An abdominal binder is a broad compression belt that encircles your abdomen. It is usually made from elastic and nylon materials with Velcro, hoop, or loop closures. It comes in various shapes, sizes and softness of materials. You may want to wear one after your abdominal hysterectomy, especially if you have a pendulous abdomen (hanging belly). It may help to reduce post-operative pain and helps you to move around easily. The compression provided by the binder will also reduce the pain when you cough or sneeze. It can support your surgical incision especially if it is a midline incision. Do take note that some women do not find it useful. You should try it if you think there is a need for you. In the end, you may or may not like it.

It is not necessary if you had a laparoscopic or vaginal hysterectomy. When choosing an abdominal binder, it is important to get the right size and wear it properly. Do make sure it is not too tight and you are able to breathe and sit comfortably.


  • To help recovery and aid your well-being, resume daily activities, including work as soon as you are able. Heavy lifting and strenuous activity should be avoided.
  • Recovery at home may take 2 to 3 weeks, with full activities resumed in 6 to 8 weeks. Incisional numbness, occasional aches and pains may last for another few weeks. For laparoscopic hysterectomy and vaginal hysterectomy recovery time is much quicker than abdominal hysterectomy.
  • You can resume driving usually after 3 to 4 weeks, provided full mobility has returns and pain-killers medications are no longer required. It will be much earlier if you undergo either laparoscopic or vaginal hysterectomy. Please ask your doctor if you are not sure.
  • Sexual relations may be resumed in 6 to 8 weeks (or longer depending on your doctor assessment). Please discuss this during your post-operative follow-up visit. Most women experience no change in sexual function; some report improvement, while others have a worsening sexual function, specifically loss of libido (sexual desire). Intercourse may be uncomfortable for a period of time. You may feel bruised or sore, the vagina sensation may feel different and vaginal dryness can occur. Time, patience, trying different techniques and good communication with your partner should help alleviate any problems and increase your pleasure during intercourse. Contraception is not required now.
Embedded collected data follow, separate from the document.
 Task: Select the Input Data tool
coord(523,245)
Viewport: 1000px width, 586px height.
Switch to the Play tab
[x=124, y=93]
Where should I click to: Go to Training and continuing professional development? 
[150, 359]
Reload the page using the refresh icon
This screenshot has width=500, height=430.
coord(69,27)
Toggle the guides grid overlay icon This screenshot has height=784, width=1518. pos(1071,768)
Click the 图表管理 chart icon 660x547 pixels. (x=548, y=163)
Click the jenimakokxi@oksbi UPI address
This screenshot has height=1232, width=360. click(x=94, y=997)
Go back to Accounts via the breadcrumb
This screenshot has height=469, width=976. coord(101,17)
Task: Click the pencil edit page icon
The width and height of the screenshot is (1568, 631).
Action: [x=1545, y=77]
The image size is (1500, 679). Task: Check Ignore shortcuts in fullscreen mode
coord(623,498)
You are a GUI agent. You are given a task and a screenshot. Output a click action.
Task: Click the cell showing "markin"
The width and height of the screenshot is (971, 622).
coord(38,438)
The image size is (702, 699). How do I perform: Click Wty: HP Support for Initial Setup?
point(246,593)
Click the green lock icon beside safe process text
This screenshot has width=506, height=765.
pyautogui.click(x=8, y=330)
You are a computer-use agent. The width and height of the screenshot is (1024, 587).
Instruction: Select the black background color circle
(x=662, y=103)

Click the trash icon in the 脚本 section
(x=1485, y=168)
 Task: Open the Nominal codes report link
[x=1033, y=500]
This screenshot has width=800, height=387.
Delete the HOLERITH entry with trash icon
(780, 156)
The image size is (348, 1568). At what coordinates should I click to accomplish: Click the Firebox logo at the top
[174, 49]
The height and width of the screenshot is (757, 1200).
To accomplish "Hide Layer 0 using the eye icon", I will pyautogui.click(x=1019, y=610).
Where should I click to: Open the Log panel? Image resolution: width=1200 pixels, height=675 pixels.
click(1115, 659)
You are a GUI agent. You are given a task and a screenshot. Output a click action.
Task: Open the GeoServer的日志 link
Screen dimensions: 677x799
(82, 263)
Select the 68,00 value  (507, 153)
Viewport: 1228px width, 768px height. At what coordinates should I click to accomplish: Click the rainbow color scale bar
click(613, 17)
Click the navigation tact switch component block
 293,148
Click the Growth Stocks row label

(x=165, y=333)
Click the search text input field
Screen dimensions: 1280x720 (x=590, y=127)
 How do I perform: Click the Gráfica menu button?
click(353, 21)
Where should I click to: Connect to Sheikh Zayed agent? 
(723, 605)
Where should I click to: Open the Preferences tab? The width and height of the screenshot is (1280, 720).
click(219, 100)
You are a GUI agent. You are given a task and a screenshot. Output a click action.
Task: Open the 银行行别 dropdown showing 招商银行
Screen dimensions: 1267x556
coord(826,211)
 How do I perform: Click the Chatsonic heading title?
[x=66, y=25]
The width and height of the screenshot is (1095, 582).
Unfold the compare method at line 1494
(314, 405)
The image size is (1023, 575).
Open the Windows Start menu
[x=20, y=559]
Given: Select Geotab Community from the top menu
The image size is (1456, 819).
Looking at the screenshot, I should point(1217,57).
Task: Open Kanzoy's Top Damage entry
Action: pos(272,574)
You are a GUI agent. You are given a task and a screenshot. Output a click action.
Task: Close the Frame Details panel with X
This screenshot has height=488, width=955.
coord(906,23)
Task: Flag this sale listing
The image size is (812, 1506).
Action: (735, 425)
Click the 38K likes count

See your doctor if there is:

  • Increasing pain, swelling, redness, discharge or bleeding in the surgical area.
  • Vaginal bleeding which soaks more than 1 pad or tampons each hour.
  • The urge to urinate frequently, especially if associated with pain and abnormal urine colour.
  • Persistent and abnormal vaginal discharge.
  • Increasing nausea and vomiting, with or without abdominal distention.
  • Short of breath or feel faint.
  • Signs of infection, including headache, muscle aches, dizziness or a general ill feeling and fever.